Closed jon-chuang closed 4 years ago
This is certainly an important point in the solution space for federated learning (see, for instance, http://papers.nips.cc/paper/7984-cpsgd-communication-efficient-and-differentially-private-distributed-sgd.pdf), where such a scheme would enable the training of very large models than what federated learning would presumably allow (due to naively, several GB per single weight update communication cost per user, though it seems efforts are into cutting down, I don't know the SOTA) from the encrypted data of many users.
The problem of course is that the server would have be holding N copies of keys in the server memory, or perform communication with disk. So it is more suited to the scenario when the number of users is still small, due to the need to store KSKs in memory.
If data is accumulated and processed in a batched fashion, this could still be of great use. Of course, the batches here would not be real minibatches, they are rather minibatches of clusters of data following their own distribution (corresponding to a single data provider). However, communication could naively still be better than in the federated learning case, since the communication of KSKs from disk to device memory could be favourable to that of gradients over internet.
KSK sizes go as l^2 in the levels due to depth. Gradient sizes go as l. So there should be a nice tradeoff in the middle. Hopefully this tradeoff would favour ksk sizes for the sizes of models we care about.
It would seem, however, that such a thing could be conceivable in devices with remote attestation, such as the probably oncoming generation of remotely attestable accelerators. Then again, this may also defeat the purpose of HE itself, due to the computational overhead. (see: FPGA https://eprint.iacr.org/2019/405.pdf, protocol: https://saardrimer.com/sd410/papers/remoteupdates.pdf, GPU https://www.microsoft.com/en-us/research/uploads/prod/2018/09/Graviton-Trusted-Execution-Environments-on-GPUs.pdf)
For instance, such a scheme would be conceivable if after a fixed sequence of arithmetic operations, the pseudorandom OTP s.a would sum to something small (same order as error e). For instance, if we are taking a sum across n ciphertexts, we require n(s.a) ~= e. It remains to be proven that under such constraints, we recover the original properties of RLWE.
Perhaps @haochenuw might be able to comment
Presumably, this is not a big deal, as it is just another linear constraint in the LWE problem, but I am not so sure, I need to remember the types of attacks that exist.
But it could be worse, for instance n(s.a) = 0 for coefficients with index larger than k means n | said coefficients. If n large, that leaves very few coefficients of the one time pad to search over (dunno if this affects the security of the secret key). This is very bad. But if n small, we may not get differential privacy.
I wonder if there is a way to combine multi-party computation with HE to achieve what I am thinking about. For instance to sum gradients while still encrypted, and only be able to decrypt once all party's gradients have been summed. This increases differential privacy guarantees.

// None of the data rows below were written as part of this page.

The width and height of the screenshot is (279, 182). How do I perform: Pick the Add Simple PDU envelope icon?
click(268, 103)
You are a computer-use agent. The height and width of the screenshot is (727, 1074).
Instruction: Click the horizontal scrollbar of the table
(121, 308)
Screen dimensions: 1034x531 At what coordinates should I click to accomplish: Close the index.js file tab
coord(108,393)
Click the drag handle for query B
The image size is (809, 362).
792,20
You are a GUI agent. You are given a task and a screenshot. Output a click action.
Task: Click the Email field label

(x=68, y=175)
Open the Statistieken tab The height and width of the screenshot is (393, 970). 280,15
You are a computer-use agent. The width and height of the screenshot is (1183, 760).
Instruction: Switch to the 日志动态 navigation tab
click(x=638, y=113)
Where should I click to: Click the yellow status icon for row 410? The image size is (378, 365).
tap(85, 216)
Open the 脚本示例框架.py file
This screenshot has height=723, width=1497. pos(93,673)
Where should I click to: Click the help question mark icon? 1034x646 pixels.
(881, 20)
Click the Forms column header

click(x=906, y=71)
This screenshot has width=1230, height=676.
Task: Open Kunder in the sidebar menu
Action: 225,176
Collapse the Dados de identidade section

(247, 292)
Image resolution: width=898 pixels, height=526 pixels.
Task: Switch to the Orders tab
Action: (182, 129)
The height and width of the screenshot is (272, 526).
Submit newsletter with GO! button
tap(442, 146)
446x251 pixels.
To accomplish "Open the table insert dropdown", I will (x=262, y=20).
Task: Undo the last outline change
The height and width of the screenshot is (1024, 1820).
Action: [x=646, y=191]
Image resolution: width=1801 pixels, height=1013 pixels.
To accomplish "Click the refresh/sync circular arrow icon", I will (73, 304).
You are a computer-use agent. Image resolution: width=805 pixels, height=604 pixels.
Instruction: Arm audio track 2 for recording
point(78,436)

This may involve somehow sharding a secret key across multiple parties.
I also need to work out what the equivalent constraints (linear or nonlinear) would be after passing through multiplication, relinearisation, or rescaling.
I also don't really know how to sample from a distribution with constraints.
It appears what I was looking for is a property satisfied by garbled circuits; I wonder if there is any meaningful relationship to what I want.
Actually, it seems that one gets this for free by publically publishing the decryption ct_1 . s + e
with a noise e
.
Since this decrypts nothing but the final result and nothing of the intermediate results, one could use this in principle to compute homomorphically gradients and then perform the decryption directly on the server. If the client also sends an encrypted noise to the gradient to achieve differential privacy that must be added before decrpytion, the server has no choice but to add this noise in order to decrypt correctly.
Note however that this requires the server to send half of the ciphertext back to the client. So this is just a step away from sending the full ciphertext (ct_0, ct_1)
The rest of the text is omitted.